### Dataset content ###
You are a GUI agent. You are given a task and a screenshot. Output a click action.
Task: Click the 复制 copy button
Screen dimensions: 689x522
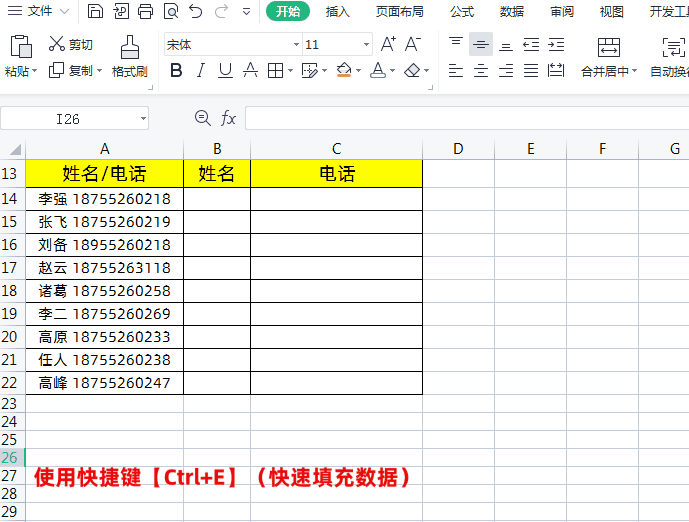75,70
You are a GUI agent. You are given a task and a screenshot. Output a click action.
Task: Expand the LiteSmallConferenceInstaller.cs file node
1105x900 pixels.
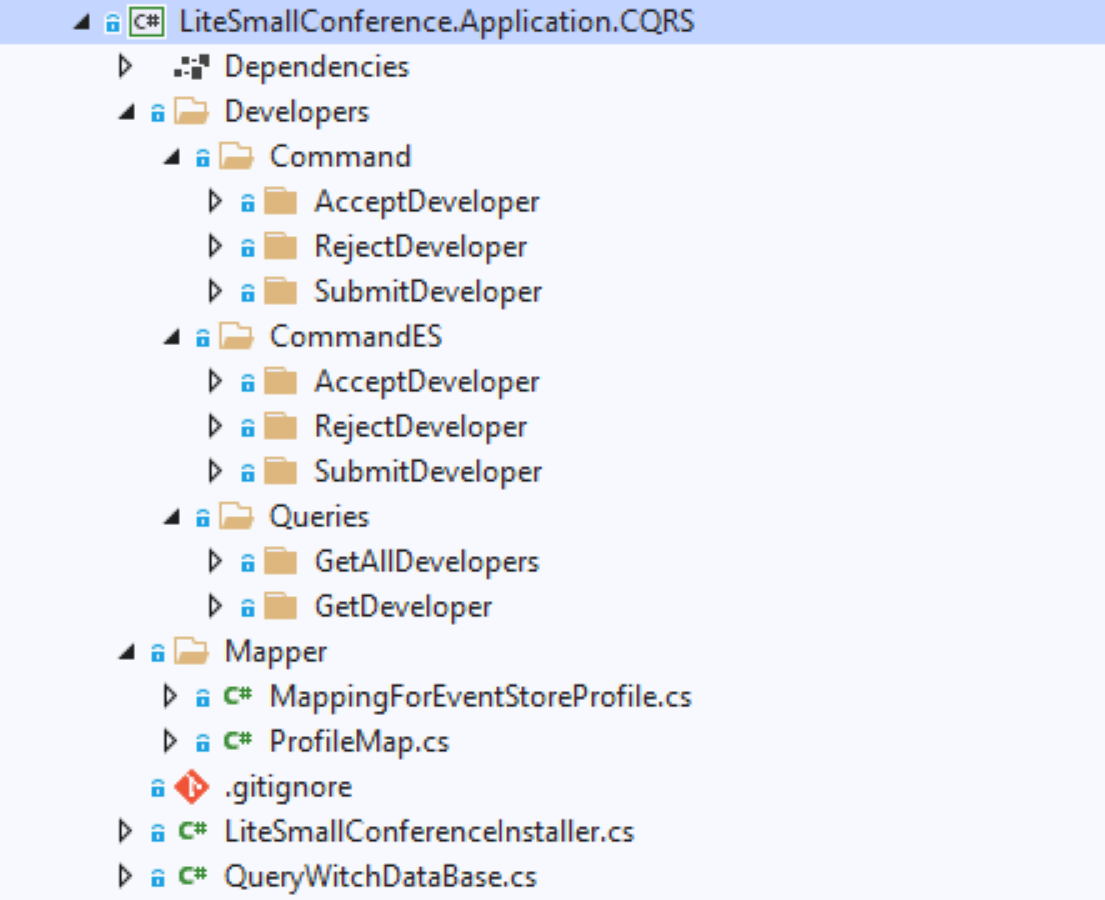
###
**Action item:** Every picture stays out; reproduce exactly the lines from the one with "Screen dimensions: 689x522" through the last line of the data above.

**Answer to the exercise:**
Screen dimensions: 689x522
75,70
You are a GUI agent. You are given a task and a screenshot. Output a click action.
Task: Expand the LiteSmallConferenceInstaller.cs file node
1105x900 pixels.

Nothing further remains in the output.